### Stored data
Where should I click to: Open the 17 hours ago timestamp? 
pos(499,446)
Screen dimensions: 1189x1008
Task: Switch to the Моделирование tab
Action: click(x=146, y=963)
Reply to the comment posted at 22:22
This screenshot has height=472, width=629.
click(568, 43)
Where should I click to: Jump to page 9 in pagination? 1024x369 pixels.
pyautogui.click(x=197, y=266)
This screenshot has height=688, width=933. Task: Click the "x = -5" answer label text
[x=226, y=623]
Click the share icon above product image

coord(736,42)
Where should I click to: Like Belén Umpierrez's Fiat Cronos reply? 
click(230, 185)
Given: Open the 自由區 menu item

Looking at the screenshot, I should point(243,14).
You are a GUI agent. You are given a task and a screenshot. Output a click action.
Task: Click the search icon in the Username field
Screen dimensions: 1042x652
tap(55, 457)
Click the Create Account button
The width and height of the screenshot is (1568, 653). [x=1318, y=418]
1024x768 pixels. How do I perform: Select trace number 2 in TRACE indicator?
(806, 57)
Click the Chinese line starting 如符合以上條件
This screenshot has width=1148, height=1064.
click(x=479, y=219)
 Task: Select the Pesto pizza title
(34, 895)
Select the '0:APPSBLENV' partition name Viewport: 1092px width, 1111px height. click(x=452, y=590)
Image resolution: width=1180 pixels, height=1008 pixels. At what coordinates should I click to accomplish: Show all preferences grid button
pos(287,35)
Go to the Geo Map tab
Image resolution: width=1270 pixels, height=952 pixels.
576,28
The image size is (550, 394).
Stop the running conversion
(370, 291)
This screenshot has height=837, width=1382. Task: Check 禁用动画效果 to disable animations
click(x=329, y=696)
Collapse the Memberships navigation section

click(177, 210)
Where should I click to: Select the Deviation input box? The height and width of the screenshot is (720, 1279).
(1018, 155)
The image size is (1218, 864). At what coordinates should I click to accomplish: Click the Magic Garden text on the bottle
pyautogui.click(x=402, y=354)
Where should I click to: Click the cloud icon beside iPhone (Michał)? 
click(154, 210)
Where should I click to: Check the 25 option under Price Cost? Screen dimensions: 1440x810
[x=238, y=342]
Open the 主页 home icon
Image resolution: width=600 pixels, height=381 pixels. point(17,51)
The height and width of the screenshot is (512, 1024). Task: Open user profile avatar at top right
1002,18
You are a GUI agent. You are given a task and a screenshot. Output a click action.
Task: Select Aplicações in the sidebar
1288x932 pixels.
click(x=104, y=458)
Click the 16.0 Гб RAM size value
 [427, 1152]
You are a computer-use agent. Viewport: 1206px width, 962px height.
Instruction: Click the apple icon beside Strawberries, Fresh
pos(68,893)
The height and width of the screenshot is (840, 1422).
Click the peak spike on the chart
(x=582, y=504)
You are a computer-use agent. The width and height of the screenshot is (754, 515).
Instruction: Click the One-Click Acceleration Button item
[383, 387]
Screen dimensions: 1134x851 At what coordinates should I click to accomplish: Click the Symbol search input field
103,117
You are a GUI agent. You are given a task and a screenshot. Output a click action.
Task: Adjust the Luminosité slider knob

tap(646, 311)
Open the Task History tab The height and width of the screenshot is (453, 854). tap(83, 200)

### Task item
In the entries above, the lines between the one holding "This screenshot has height=688, width=933." and the one holding "Select the '0:APPSBLENV'", inclusive, are to be printed exactly as written, and those alone.

### Solution to this task
This screenshot has height=688, width=933. Task: Click the "x = -5" answer label text
[x=226, y=623]
Click the share icon above product image

coord(736,42)
Where should I click to: Like Belén Umpierrez's Fiat Cronos reply? 
click(230, 185)
Given: Open the 自由區 menu item

Looking at the screenshot, I should point(243,14).
You are a GUI agent. You are given a task and a screenshot. Output a click action.
Task: Click the search icon in the Username field
Screen dimensions: 1042x652
tap(55, 457)
Click the Create Account button
The width and height of the screenshot is (1568, 653). [x=1318, y=418]
1024x768 pixels. How do I perform: Select trace number 2 in TRACE indicator?
(806, 57)
Click the Chinese line starting 如符合以上條件
This screenshot has width=1148, height=1064.
click(x=479, y=219)
 Task: Select the Pesto pizza title
(34, 895)
Select the '0:APPSBLENV' partition name Viewport: 1092px width, 1111px height. click(x=452, y=590)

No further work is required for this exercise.